A pesar de que se carece de una estrategia nacional integral para la conservación de suelos en la cual se definan acciones directas y específicas para la conservación y el mantenimiento de sus funciones, dentro de los programas operados por la Semarnat, Sagarpa, Conafor y Conaza se aplican acciones indirectas con apoyo económico y técnico enfocadas a la realización de obras hidráulicas, de reforestación y de manejo de tierras agrícolas que están dirigidas a conservar este importante recurso natural.
Los programas institucionales más importantes en cuanto a superficie incorporada a la protección y rehabilitación del suelo son el Programa de Suelos Forestales, operado por la Conafor y el Programa Integral de Agricultura Sostenible y Reconversión Productiva en Zonas de Siniestralidad Recurrente (Piasre), operado por Sagarpa (Figura 3.14). Como parte de las acciones de estos programas se brinda apoyo económico y asesoría técnica a los dueños de las tierras para la ejecución de obras de conservación y restauración de suelos forestales en el primero, y a zonas con sequía recurrente, en el segundo (Cuadro D3_SUELO04_01; IB 3-4).

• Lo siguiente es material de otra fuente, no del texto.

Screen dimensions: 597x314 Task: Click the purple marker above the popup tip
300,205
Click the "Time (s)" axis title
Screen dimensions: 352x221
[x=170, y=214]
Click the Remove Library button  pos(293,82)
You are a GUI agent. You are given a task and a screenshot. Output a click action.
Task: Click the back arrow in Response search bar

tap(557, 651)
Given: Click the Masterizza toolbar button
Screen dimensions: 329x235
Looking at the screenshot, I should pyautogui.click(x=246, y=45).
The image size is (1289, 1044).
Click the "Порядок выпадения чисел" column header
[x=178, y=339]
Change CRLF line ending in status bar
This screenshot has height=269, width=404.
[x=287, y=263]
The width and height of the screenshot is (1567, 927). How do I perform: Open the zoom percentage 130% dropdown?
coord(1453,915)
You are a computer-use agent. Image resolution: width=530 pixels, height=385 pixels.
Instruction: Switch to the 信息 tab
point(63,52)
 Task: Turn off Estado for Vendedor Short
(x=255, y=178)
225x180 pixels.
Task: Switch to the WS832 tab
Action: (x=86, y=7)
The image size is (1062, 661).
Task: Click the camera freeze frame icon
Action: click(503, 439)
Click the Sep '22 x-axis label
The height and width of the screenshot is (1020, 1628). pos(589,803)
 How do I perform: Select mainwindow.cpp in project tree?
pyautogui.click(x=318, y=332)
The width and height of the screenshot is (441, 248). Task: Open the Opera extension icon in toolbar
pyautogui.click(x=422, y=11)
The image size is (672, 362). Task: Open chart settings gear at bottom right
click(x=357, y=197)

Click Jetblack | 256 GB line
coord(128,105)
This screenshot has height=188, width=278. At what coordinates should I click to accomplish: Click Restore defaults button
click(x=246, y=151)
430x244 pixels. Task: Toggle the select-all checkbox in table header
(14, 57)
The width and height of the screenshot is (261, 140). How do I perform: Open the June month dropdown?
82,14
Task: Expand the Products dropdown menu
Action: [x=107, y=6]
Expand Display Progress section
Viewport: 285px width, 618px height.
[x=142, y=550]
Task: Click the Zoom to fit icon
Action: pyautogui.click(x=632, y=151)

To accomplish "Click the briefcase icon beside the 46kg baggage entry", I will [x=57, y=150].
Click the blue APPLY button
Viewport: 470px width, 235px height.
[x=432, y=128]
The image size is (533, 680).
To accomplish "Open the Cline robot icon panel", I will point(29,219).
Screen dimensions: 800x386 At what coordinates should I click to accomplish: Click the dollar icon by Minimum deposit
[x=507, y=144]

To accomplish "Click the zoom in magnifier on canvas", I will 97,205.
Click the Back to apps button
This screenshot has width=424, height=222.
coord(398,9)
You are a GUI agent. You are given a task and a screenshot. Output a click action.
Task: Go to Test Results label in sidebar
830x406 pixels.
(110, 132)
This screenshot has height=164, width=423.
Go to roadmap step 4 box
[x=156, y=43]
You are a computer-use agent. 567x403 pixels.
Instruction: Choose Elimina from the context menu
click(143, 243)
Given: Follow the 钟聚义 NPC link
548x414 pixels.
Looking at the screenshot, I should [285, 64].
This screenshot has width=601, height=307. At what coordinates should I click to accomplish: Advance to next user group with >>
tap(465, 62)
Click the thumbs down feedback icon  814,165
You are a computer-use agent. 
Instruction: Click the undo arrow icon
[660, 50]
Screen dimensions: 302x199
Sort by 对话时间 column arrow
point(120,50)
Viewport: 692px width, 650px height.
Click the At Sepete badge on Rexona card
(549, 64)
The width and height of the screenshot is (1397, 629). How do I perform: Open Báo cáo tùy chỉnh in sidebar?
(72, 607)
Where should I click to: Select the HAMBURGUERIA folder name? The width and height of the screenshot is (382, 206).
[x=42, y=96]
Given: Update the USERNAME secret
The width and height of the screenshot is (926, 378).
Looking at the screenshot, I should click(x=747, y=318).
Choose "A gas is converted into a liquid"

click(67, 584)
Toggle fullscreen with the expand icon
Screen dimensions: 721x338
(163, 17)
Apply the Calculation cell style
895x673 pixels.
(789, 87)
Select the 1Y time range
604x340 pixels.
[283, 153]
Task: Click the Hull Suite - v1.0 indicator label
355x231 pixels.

Estos programas apoyan a proyectos de índole muy diversa, como la construcción de represas, el establecimiento de cortinas rompevientos o la reconversión productiva del suelo mediante sistemas silvopastoriles y de agroforestería. Debido a que otros programas forestales (por ejemplo, el manejo forestal sustentable o la reforestación) también tienen efectos sobre el suelo, es complicado determinar con precisión la superficie en la cual se realizan prácticas de conservación y recuperación (Figura 3.14; IB 3-4; Cuadro D3_SUELO04_01).
Estos problemas también se reflejan en la insuficiente información confiable que permite evaluar el desempeño de estos programas.
Dada la magnitud del problema y la insuficiencia de recursos destinados a este fin, el reto es focalizar los apoyos en función de las características de la degradación de los suelos con acciones específicas para cada tipo y nivel de degradación observado. Las acciones de conservación más comunes que se aplican están dirigidas al control de los escurrimientos que afectan la infraestructura y los centros de población, pero son poco eficaces para revertir, por ejemplo, el problema de la degradación química, en la modalidad de pérdida de la fertilidad, que es el tipo de degradación dominante (16.6%) en el país, causado principalmente por prácticas agrícolas y pastoriles deficientes (ver Recuadro ¿Es posible recuperar los suelos degradados?)
Notas
6En el presente capítulo se consideran como tierras secas a las regiones áridas, semiáridas y subhúmedas secas. Además, con base en la terminología utilizada por la Evaluación de los Ecosistemas del Milenio en su estudio sobre Desertificación (MEA, 2005), se incluyen también a las muy áridas o hiperáridas.
7La clasificación de las zonas muy áridas, áridas, semiáridas y subhúmedas secas se realizó con base en el Sistema de Clasificación Climática de Köppen adaptado para México (García, 1988).